Explant material preparation
In April 2017, stems were collected from plants at the same location stated above. Stem cuttings were placed into 0.1% (v/v) dishwashing liquid (diluted with water) for 2 min, after which the surface of the segment and leaf was finely brushed under tap water to remove the surface dirt. Stems were cleared of leaves, after which they were cut into 2-cm-long pieces. Because the stem surface is densely covered with glandular and cotton hairs to which dust and bacteria easily adhere, it is necessary to thoroughly sterilize each explant. Ten different sterilization procedures were tested, the details of which are presented in Table 2. Each procedure involved 18 to 21 pots with one explant per pot.
After freshly cutting small nodal segments (1 to 2 cm), sterile explants were inoculated on Murashige and Skoog (MS) (Murashige and Skoog 1962) medium supplemented with 2.5 mg L−1 6-BA, 0.2 mg L−1 NAA, and 3% (w/v) sucrose (Wang and Qiu 2018b), solidified with 0.2% (w/v) gelrite (Sigma-Aldrich, St. Louis, MO). All cultures were maintained at 25 ± 2°C and cultured under a 12-h photoperiod with a light intensity of 40 μmol m−2 s−1, which was provided by cool white fluorescent lamps (12w; Phillips, Beijing, China). After new shoots were induced, shoots were separated and transferred to fresh MS basal medium as described above at a 3-wk interval. Shoot tips and nodal stems from successive secondary cultures (3 to 4 cycles) were excised and used as a source of explants.

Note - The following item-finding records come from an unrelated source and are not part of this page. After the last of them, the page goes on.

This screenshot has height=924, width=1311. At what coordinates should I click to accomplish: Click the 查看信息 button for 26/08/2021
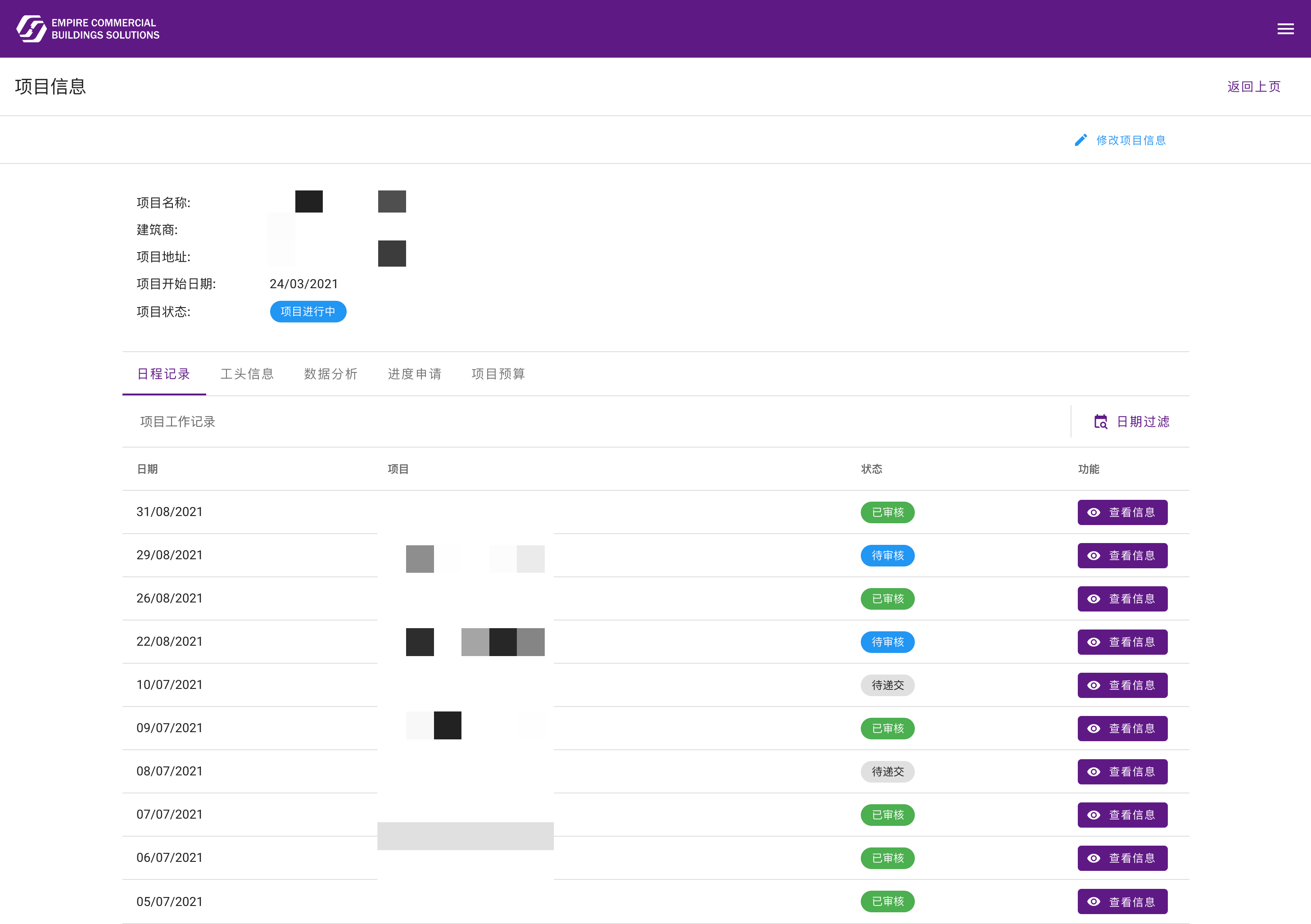pyautogui.click(x=1122, y=598)
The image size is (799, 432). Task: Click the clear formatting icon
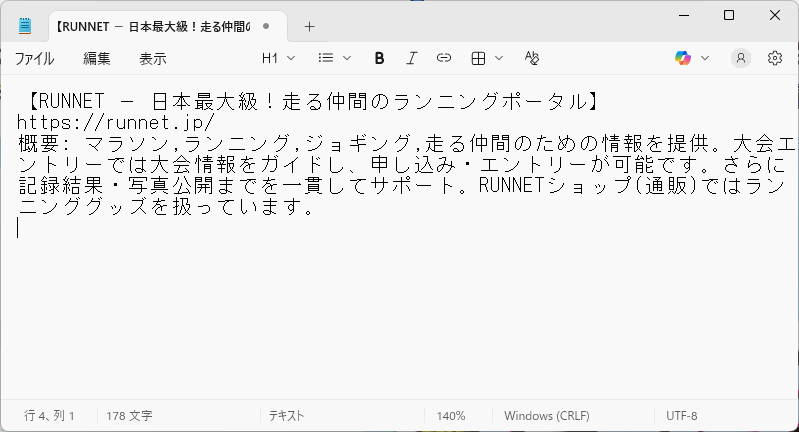532,58
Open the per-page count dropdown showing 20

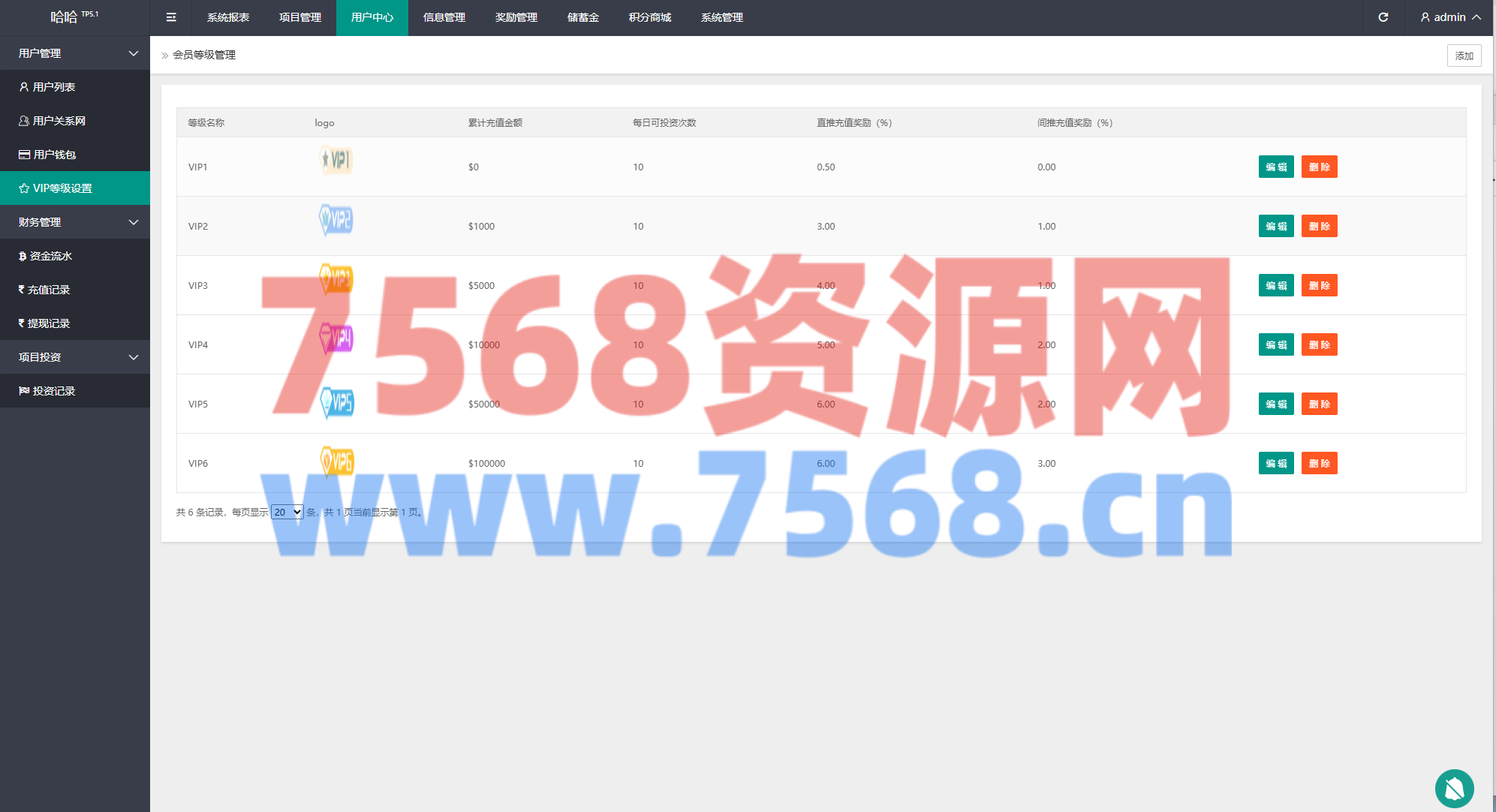click(x=287, y=512)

Shoot induction and multiplication
MS medium supplemented with various concentrations of 6-BA and NAA was used for shoot multiplication (Table 3). To compare the shoot induction ability of different explants, one to two cm long shoot tip and nodal stem segments were tested. The culture conditions were the same as those used for the shoot induction of field grown plants. Each treatment was replicated four times with 10 to 14 explants per replicated treatment. The time elapsed until buds breaking and the multiplication frequency (number shoots per explant) was recorded.
Focus was placed on nodal stem segments due to a higher in vitro multiplication frequency and number of shoots. Healthy in vitro shoots were excised, cut into nodal stem segments (1.5 to 2.0 cm long with two leaves), and placed on MS medium supplemented with various hormone combinations (Table 4). To quantify the optimal shoot induction protocol, the number of shoots per explant, micro-shoot length, and shoot characteristics and quality were recorded after three cycles of subculture at a three-wk interval. Each treatment was replicated four times (one bottle for each replicated treatment with 10 explants per bottle).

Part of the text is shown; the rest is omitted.